---------- EXERCISE INPUT

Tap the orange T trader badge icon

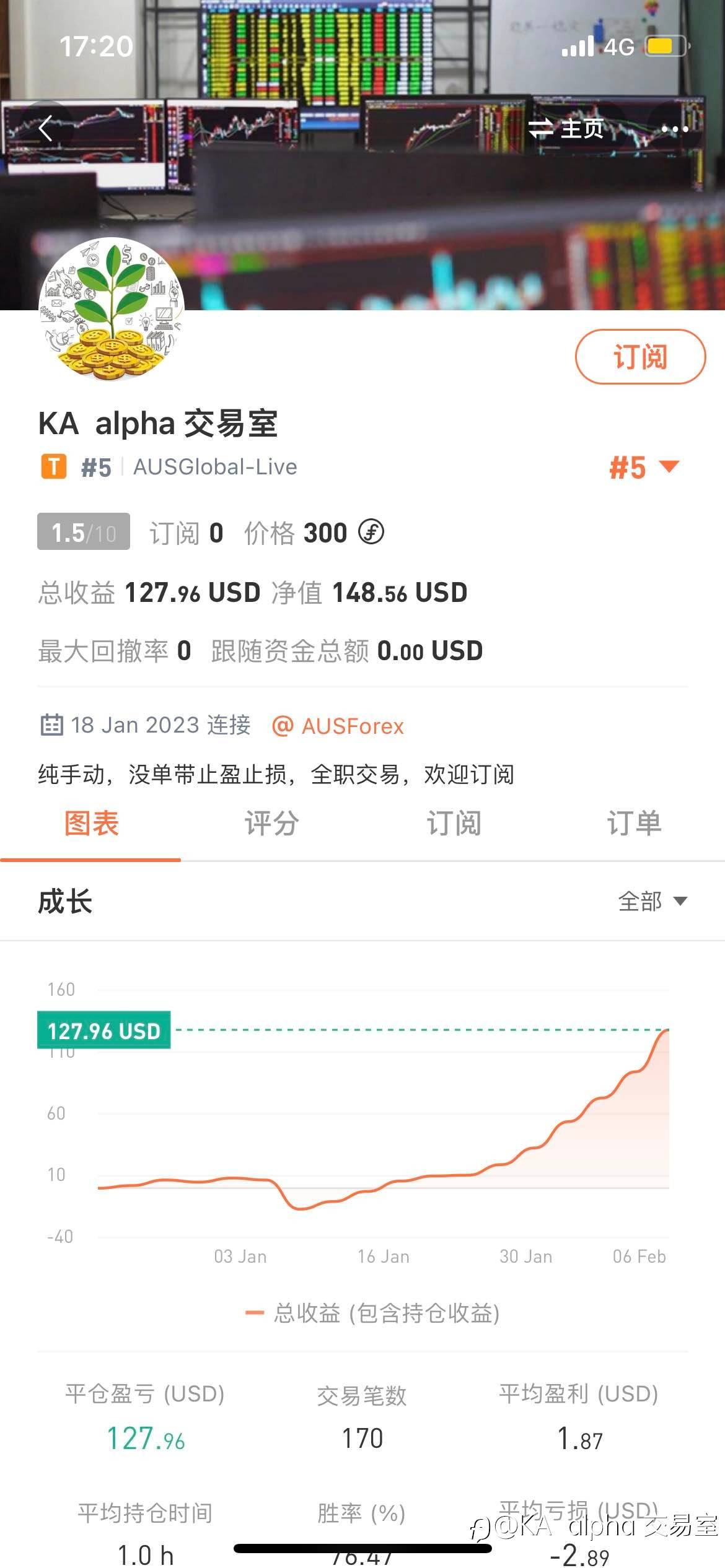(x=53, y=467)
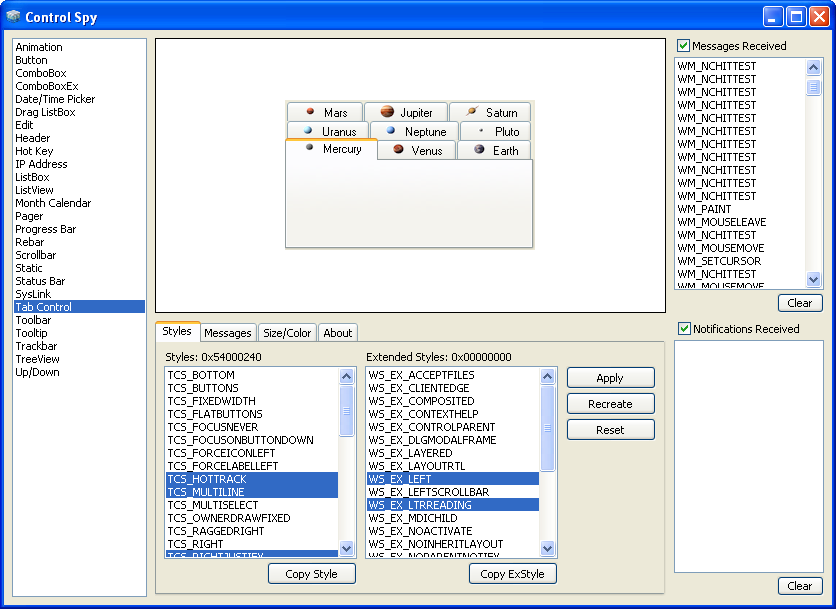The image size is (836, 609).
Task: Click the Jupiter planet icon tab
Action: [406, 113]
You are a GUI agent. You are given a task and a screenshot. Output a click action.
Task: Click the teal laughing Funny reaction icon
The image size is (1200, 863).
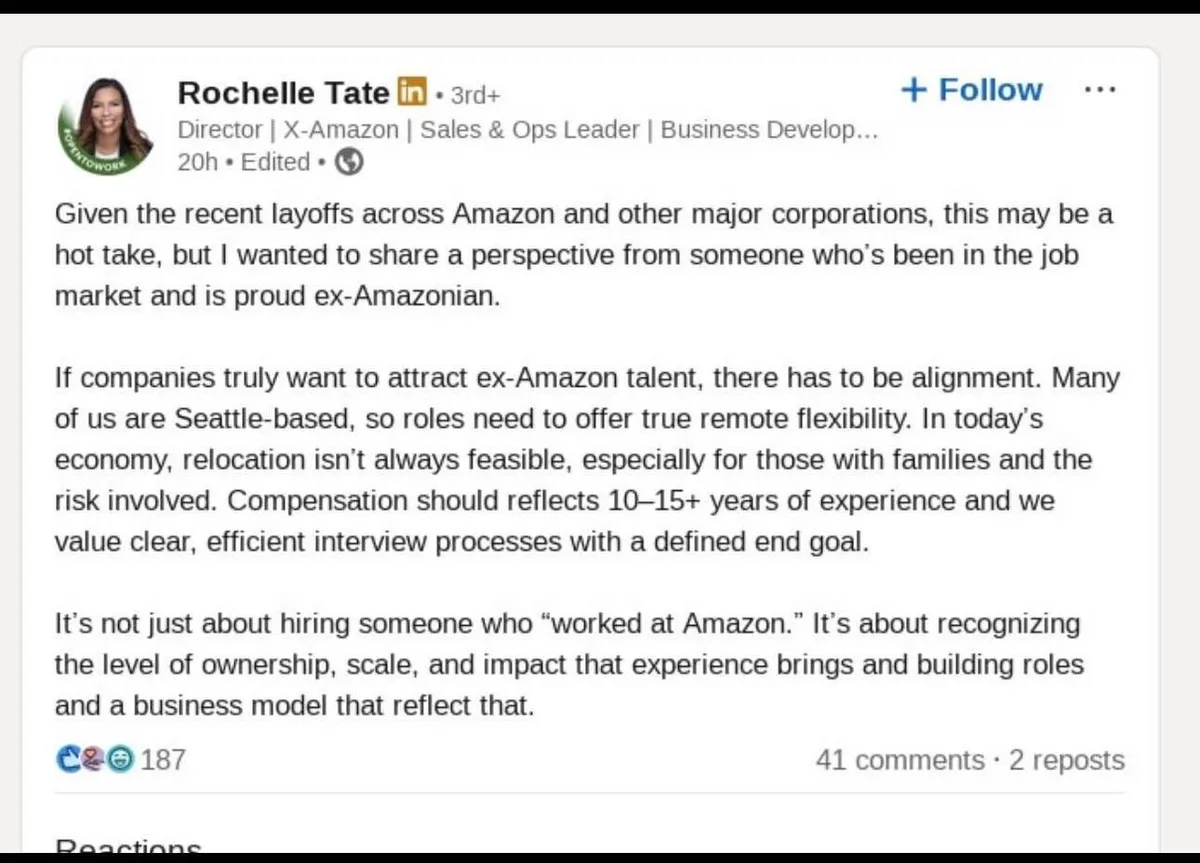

--------------------

*TASK DESCRIPTION*
Whenever a line holds a picture, print that line without the picture. All other data must be output exactly.

*THE ANSWER*
Tap the orange T trader badge icon

(x=53, y=467)
The image size is (836, 609).
Task: Click the Jupiter planet icon tab
Action: [406, 113]
You are a GUI agent. You are given a task and a screenshot. Output a click action.
Task: Click the teal laughing Funny reaction icon
The image size is (1200, 863).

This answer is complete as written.